* Work to complete *
Extract every line from the items below and copy each one without changing anything.

Dataset items:
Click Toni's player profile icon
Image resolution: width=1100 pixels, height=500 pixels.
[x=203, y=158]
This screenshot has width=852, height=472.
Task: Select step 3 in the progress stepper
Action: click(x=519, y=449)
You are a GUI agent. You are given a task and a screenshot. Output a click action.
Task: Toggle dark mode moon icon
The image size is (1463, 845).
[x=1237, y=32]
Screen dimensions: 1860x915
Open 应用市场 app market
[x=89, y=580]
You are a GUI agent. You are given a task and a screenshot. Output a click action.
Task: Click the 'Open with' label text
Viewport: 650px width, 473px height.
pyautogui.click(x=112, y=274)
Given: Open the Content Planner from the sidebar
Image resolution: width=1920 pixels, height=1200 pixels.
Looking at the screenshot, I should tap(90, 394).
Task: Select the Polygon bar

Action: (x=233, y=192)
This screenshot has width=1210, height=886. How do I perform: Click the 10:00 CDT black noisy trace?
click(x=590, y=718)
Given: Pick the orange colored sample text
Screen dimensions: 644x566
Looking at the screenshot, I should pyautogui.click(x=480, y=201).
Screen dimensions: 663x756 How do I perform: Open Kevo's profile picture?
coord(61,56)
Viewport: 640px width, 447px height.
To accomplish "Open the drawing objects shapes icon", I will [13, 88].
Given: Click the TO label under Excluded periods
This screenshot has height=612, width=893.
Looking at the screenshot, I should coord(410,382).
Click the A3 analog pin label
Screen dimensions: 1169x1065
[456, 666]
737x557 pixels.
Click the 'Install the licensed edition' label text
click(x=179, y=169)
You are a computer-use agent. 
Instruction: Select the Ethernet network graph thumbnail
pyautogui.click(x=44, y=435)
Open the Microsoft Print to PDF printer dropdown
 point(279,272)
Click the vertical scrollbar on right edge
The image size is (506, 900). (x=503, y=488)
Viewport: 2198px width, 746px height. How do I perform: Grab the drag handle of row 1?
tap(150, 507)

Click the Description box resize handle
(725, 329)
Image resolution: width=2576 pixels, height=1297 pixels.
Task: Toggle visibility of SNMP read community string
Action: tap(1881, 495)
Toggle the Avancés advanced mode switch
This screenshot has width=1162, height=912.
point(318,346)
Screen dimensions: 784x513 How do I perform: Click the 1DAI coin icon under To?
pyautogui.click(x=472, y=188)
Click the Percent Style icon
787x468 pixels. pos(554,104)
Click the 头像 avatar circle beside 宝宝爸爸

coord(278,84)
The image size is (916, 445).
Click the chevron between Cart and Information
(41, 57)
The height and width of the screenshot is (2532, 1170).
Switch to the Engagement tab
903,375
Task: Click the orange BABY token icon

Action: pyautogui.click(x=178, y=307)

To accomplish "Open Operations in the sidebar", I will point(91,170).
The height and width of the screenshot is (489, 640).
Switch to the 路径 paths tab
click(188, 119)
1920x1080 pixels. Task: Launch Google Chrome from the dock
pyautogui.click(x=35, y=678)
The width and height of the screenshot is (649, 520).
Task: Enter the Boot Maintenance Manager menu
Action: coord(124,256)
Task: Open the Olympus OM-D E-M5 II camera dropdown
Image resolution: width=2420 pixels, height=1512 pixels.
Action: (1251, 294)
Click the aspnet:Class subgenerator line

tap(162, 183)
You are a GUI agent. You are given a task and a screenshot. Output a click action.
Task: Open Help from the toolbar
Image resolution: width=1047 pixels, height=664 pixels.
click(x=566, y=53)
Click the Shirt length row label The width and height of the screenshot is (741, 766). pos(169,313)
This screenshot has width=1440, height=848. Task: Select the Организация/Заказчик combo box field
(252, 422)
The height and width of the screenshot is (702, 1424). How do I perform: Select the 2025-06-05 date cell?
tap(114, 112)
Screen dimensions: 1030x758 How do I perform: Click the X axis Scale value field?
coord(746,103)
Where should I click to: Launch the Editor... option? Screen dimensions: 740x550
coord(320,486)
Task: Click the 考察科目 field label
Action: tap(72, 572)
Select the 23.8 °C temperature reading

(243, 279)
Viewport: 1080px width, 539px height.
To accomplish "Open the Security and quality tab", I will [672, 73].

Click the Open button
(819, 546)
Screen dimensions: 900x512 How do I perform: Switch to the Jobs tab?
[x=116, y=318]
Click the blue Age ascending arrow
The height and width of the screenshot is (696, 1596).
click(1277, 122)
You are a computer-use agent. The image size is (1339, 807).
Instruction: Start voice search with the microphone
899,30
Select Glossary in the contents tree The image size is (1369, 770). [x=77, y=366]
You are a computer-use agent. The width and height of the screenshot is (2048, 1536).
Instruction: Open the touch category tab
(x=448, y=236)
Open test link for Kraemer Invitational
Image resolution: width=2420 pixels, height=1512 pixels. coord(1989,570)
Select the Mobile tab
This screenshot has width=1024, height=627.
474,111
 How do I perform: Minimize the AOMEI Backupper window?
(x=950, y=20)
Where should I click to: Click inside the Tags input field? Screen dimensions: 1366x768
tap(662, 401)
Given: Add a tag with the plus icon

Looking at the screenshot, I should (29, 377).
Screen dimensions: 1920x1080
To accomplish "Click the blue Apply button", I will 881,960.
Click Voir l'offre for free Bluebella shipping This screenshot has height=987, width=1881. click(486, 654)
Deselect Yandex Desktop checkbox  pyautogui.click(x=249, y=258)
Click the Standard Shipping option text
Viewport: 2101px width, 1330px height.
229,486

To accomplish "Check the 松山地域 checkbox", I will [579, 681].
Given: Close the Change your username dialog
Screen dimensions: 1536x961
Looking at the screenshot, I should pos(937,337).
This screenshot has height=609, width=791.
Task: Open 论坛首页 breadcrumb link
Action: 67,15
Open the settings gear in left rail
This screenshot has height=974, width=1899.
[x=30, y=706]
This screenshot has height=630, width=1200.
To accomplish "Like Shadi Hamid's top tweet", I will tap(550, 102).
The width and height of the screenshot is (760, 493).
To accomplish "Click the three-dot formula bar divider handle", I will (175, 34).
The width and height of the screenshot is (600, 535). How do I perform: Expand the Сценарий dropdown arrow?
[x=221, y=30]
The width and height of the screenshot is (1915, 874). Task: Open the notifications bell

* The response *
Click Toni's player profile icon
Image resolution: width=1100 pixels, height=500 pixels.
[x=203, y=158]
This screenshot has width=852, height=472.
Task: Select step 3 in the progress stepper
Action: click(x=519, y=449)
You are a GUI agent. You are given a task and a screenshot. Output a click action.
Task: Toggle dark mode moon icon
The image size is (1463, 845).
[x=1237, y=32]
Screen dimensions: 1860x915
Open 应用市场 app market
[x=89, y=580]
You are a GUI agent. You are given a task and a screenshot. Output a click action.
Task: Click the 'Open with' label text
Viewport: 650px width, 473px height.
pyautogui.click(x=112, y=274)
Given: Open the Content Planner from the sidebar
Image resolution: width=1920 pixels, height=1200 pixels.
Looking at the screenshot, I should tap(90, 394).
Task: Select the Polygon bar

Action: (x=233, y=192)
This screenshot has width=1210, height=886. How do I perform: Click the 10:00 CDT black noisy trace?
click(x=590, y=718)
Given: Pick the orange colored sample text
Screen dimensions: 644x566
Looking at the screenshot, I should pyautogui.click(x=480, y=201).
Screen dimensions: 663x756 How do I perform: Open Kevo's profile picture?
coord(61,56)
Viewport: 640px width, 447px height.
To accomplish "Open the drawing objects shapes icon", I will [13, 88].
Given: Click the TO label under Excluded periods
This screenshot has height=612, width=893.
Looking at the screenshot, I should coord(410,382).
Click the A3 analog pin label
Screen dimensions: 1169x1065
[456, 666]
737x557 pixels.
Click the 'Install the licensed edition' label text
click(x=179, y=169)
You are a computer-use agent. 
Instruction: Select the Ethernet network graph thumbnail
pyautogui.click(x=44, y=435)
Open the Microsoft Print to PDF printer dropdown
 point(279,272)
Click the vertical scrollbar on right edge
The image size is (506, 900). (x=503, y=488)
Viewport: 2198px width, 746px height. How do I perform: Grab the drag handle of row 1?
tap(150, 507)

Click the Description box resize handle
(725, 329)
Image resolution: width=2576 pixels, height=1297 pixels.
Task: Toggle visibility of SNMP read community string
Action: tap(1881, 495)
Toggle the Avancés advanced mode switch
This screenshot has width=1162, height=912.
point(318,346)
Screen dimensions: 784x513 How do I perform: Click the 1DAI coin icon under To?
pyautogui.click(x=472, y=188)
Click the Percent Style icon
787x468 pixels. pos(554,104)
Click the 头像 avatar circle beside 宝宝爸爸

coord(278,84)
The image size is (916, 445).
Click the chevron between Cart and Information
(41, 57)
The height and width of the screenshot is (2532, 1170).
Switch to the Engagement tab
903,375
Task: Click the orange BABY token icon

Action: pyautogui.click(x=178, y=307)

To accomplish "Open Operations in the sidebar", I will point(91,170).
The height and width of the screenshot is (489, 640).
Switch to the 路径 paths tab
click(188, 119)
1920x1080 pixels. Task: Launch Google Chrome from the dock
pyautogui.click(x=35, y=678)
The width and height of the screenshot is (649, 520).
Task: Enter the Boot Maintenance Manager menu
Action: coord(124,256)
Task: Open the Olympus OM-D E-M5 II camera dropdown
Image resolution: width=2420 pixels, height=1512 pixels.
Action: (1251, 294)
Click the aspnet:Class subgenerator line

tap(162, 183)
You are a GUI agent. You are given a task and a screenshot. Output a click action.
Task: Open Help from the toolbar
Image resolution: width=1047 pixels, height=664 pixels.
click(x=566, y=53)
Click the Shirt length row label The width and height of the screenshot is (741, 766). pos(169,313)
This screenshot has width=1440, height=848. Task: Select the Организация/Заказчик combo box field
(252, 422)
The height and width of the screenshot is (702, 1424). How do I perform: Select the 2025-06-05 date cell?
tap(114, 112)
Screen dimensions: 1030x758 How do I perform: Click the X axis Scale value field?
coord(746,103)
Where should I click to: Launch the Editor... option? Screen dimensions: 740x550
coord(320,486)
Task: Click the 考察科目 field label
Action: tap(72, 572)
Select the 23.8 °C temperature reading

(243, 279)
Viewport: 1080px width, 539px height.
To accomplish "Open the Security and quality tab", I will [672, 73].

Click the Open button
(819, 546)
Screen dimensions: 900x512 How do I perform: Switch to the Jobs tab?
[x=116, y=318]
Click the blue Age ascending arrow
The height and width of the screenshot is (696, 1596).
click(1277, 122)
You are a computer-use agent. The image size is (1339, 807).
Instruction: Start voice search with the microphone
899,30
Select Glossary in the contents tree The image size is (1369, 770). [x=77, y=366]
You are a computer-use agent. The width and height of the screenshot is (2048, 1536).
Instruction: Open the touch category tab
(x=448, y=236)
Open test link for Kraemer Invitational
Image resolution: width=2420 pixels, height=1512 pixels. coord(1989,570)
Select the Mobile tab
This screenshot has width=1024, height=627.
474,111
 How do I perform: Minimize the AOMEI Backupper window?
(x=950, y=20)
Where should I click to: Click inside the Tags input field? Screen dimensions: 1366x768
tap(662, 401)
Given: Add a tag with the plus icon

Looking at the screenshot, I should (29, 377).
Screen dimensions: 1920x1080
To accomplish "Click the blue Apply button", I will 881,960.
Click Voir l'offre for free Bluebella shipping This screenshot has height=987, width=1881. click(486, 654)
Deselect Yandex Desktop checkbox  pyautogui.click(x=249, y=258)
Click the Standard Shipping option text
Viewport: 2101px width, 1330px height.
229,486

To accomplish "Check the 松山地域 checkbox", I will [579, 681].
Given: Close the Change your username dialog
Screen dimensions: 1536x961
Looking at the screenshot, I should pos(937,337).
This screenshot has height=609, width=791.
Task: Open 论坛首页 breadcrumb link
Action: 67,15
Open the settings gear in left rail
This screenshot has height=974, width=1899.
[x=30, y=706]
This screenshot has height=630, width=1200.
To accomplish "Like Shadi Hamid's top tweet", I will tap(550, 102).
The width and height of the screenshot is (760, 493).
To accomplish "Click the three-dot formula bar divider handle", I will (175, 34).
The width and height of the screenshot is (600, 535). How do I perform: Expand the Сценарий dropdown arrow?
[x=221, y=30]
The width and height of the screenshot is (1915, 874). Task: Open the notifications bell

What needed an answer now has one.